A panel of industry, business and community leaders converged on Victoria to discuss the housing crisis.  Among the speakers at the Global Issues Dialogue are ex-BC Premier Mike Harcourt, and former Saskatchewan Premier Brad Wall.

Harcourt says the age of single family homes is over:

" You know the solution, you if I could wave a magic wand, I'd get rid of single family zoning throughout the lower mainland." 

Harcourt  says duplexes, townhomes and row houses must be embraced, with multi-use developments close to schools with declining populations.  And he adds the speculation tax is being applied in too broad a fashion, and needs a second look by the premier:

" We have always had premiers have a famous second look. But was W.A.C. Bennett who did it, I did it in the 90's. You know I saw a goof when we had a tax brought in that captured housing over $500-thousand which I didn't know was in  the budget until all hell broke loose.  And I went and exercised the premier's prerogative which was 19 votes vs. 18 for the cabinet and got rid of it." 
 
Saskatchewan's Wall says BC's speculation tax isn't doing anything for the provincial "brand" which now says "go away" instead of "welcome":

" You know I've got folks at home, lots of people in Swift Current, Saskatchewan have property in some of the targeted areas of the speculation tax and they wonder how -- you know they don't feel, necessarily very welcome anymore.  And one of them who has a place in Kelowna said for him B.C. just means bring cash." 

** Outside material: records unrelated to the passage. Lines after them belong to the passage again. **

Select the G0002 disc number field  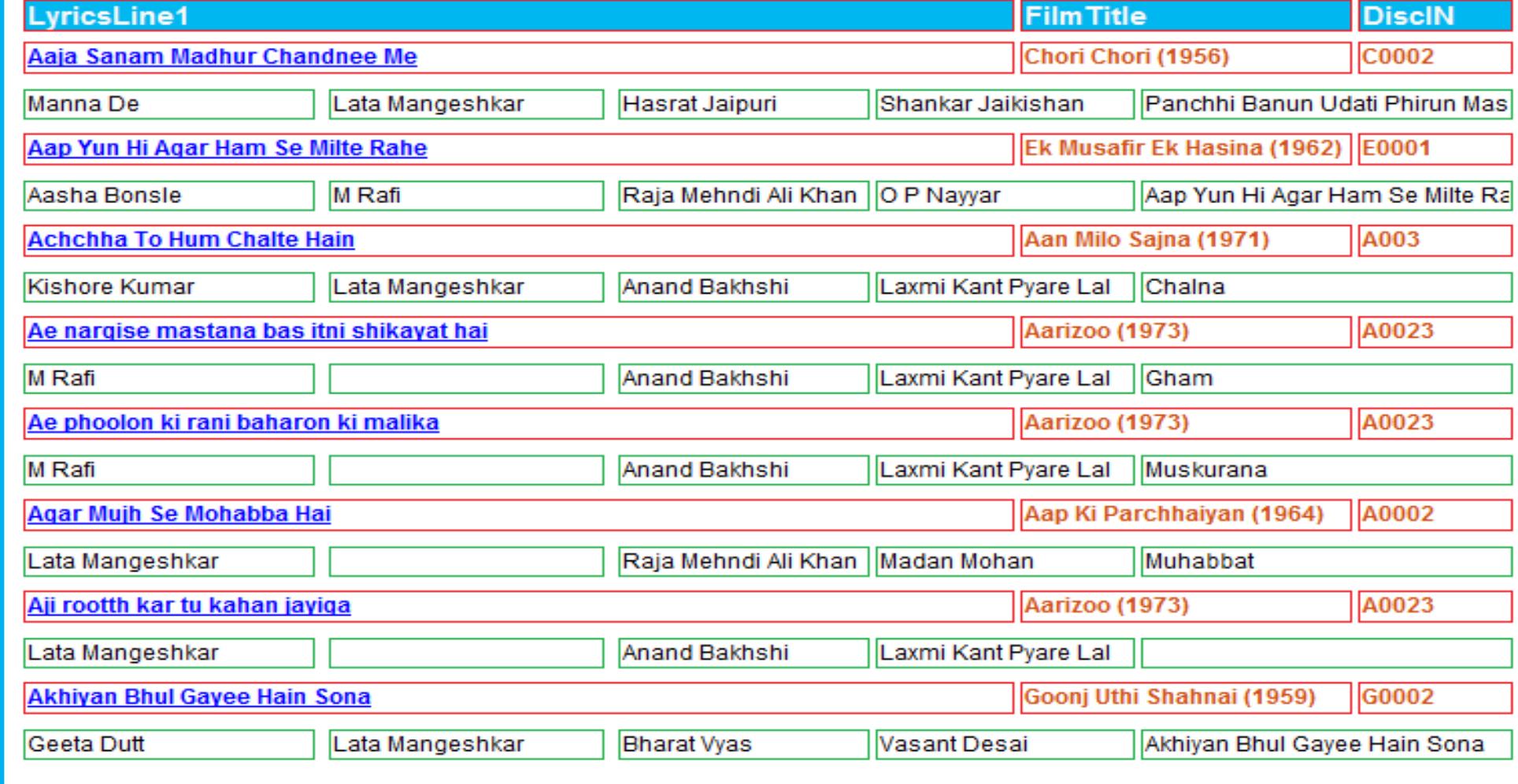(x=1435, y=697)
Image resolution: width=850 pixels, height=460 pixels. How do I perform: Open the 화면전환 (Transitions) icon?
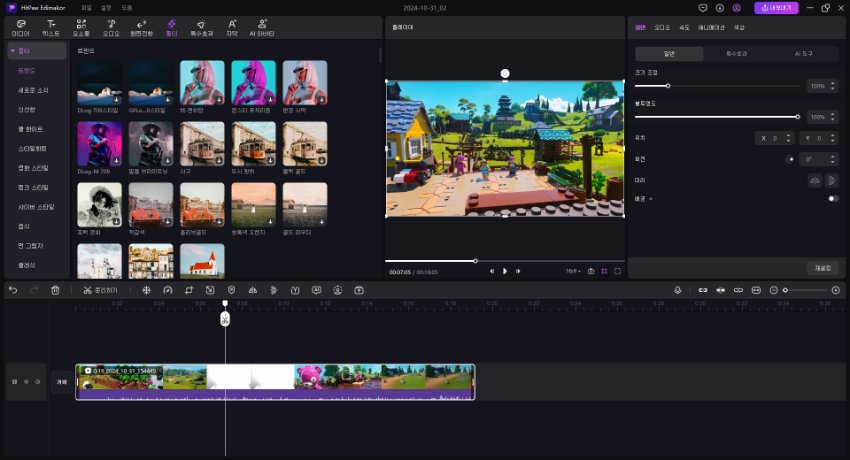[140, 26]
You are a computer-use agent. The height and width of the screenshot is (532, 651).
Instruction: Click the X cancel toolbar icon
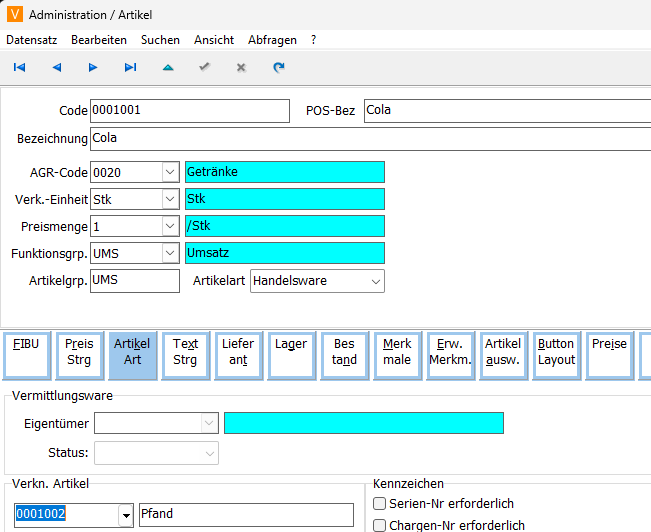pyautogui.click(x=241, y=67)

Peter Fassbender, BC's former Minister of Community, Sport and Cultural Development, says the tax is putting a stranglehold on construction and investment, and will negatively affect supply.

Victoria Developer Ken Mariash hosted the event at his Bayview Place property in Vic West, which he used to highlight another problem.

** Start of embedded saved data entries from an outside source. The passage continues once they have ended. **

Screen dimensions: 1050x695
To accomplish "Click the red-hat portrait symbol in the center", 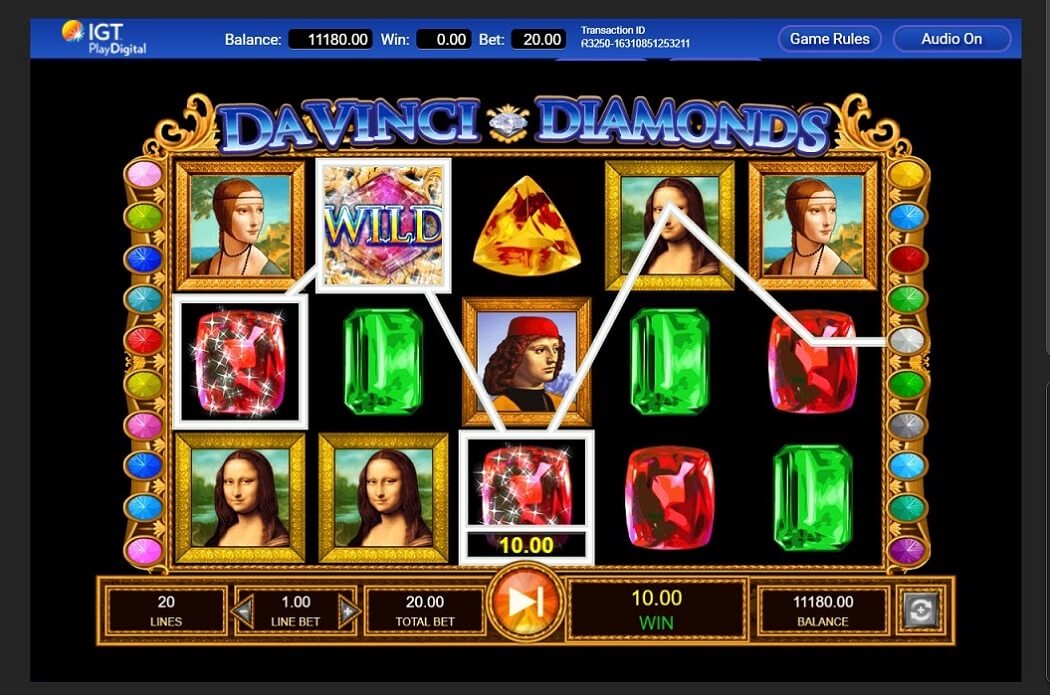I will click(x=526, y=362).
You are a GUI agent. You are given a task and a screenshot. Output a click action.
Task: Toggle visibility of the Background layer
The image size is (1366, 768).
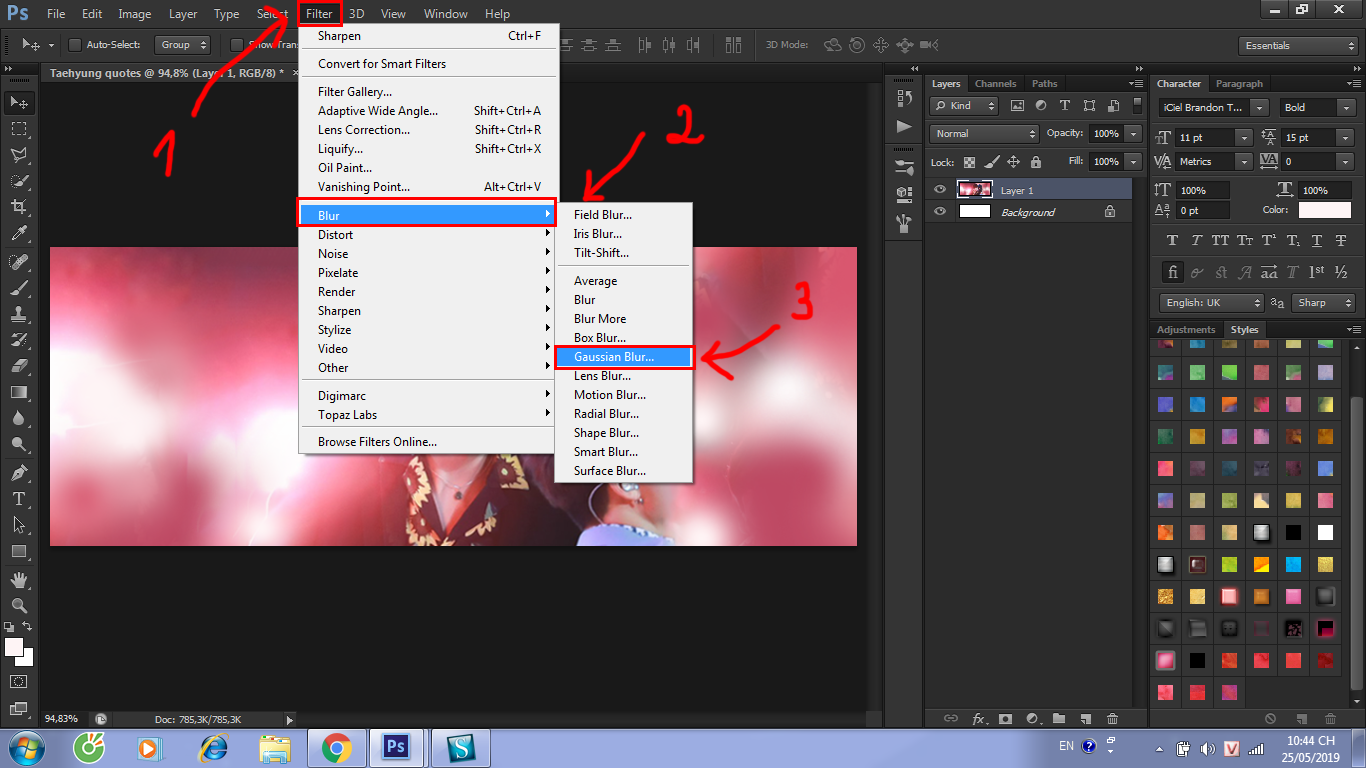[x=939, y=212]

He's been trying to complete his project in Vic West for 20 years, but says certain councillors, zoning, permitting, and costly regulations have gotten in the way. 

Mariash says councils like Victoria's need to realize they have helped create the housing shortage and rising prices:

" If it wasn't for those people we wouldn't have to worry about speculation taxes because we'd over build. You let developers go and they will  always over build. I've been at it 50 years and we've done it everytime.  But if you don't let us build people are going to be playing games with the inventory that's left. That's the nature of business. Speculation works only when there's no supply." 

The conference will be followed by additional events in the coming months.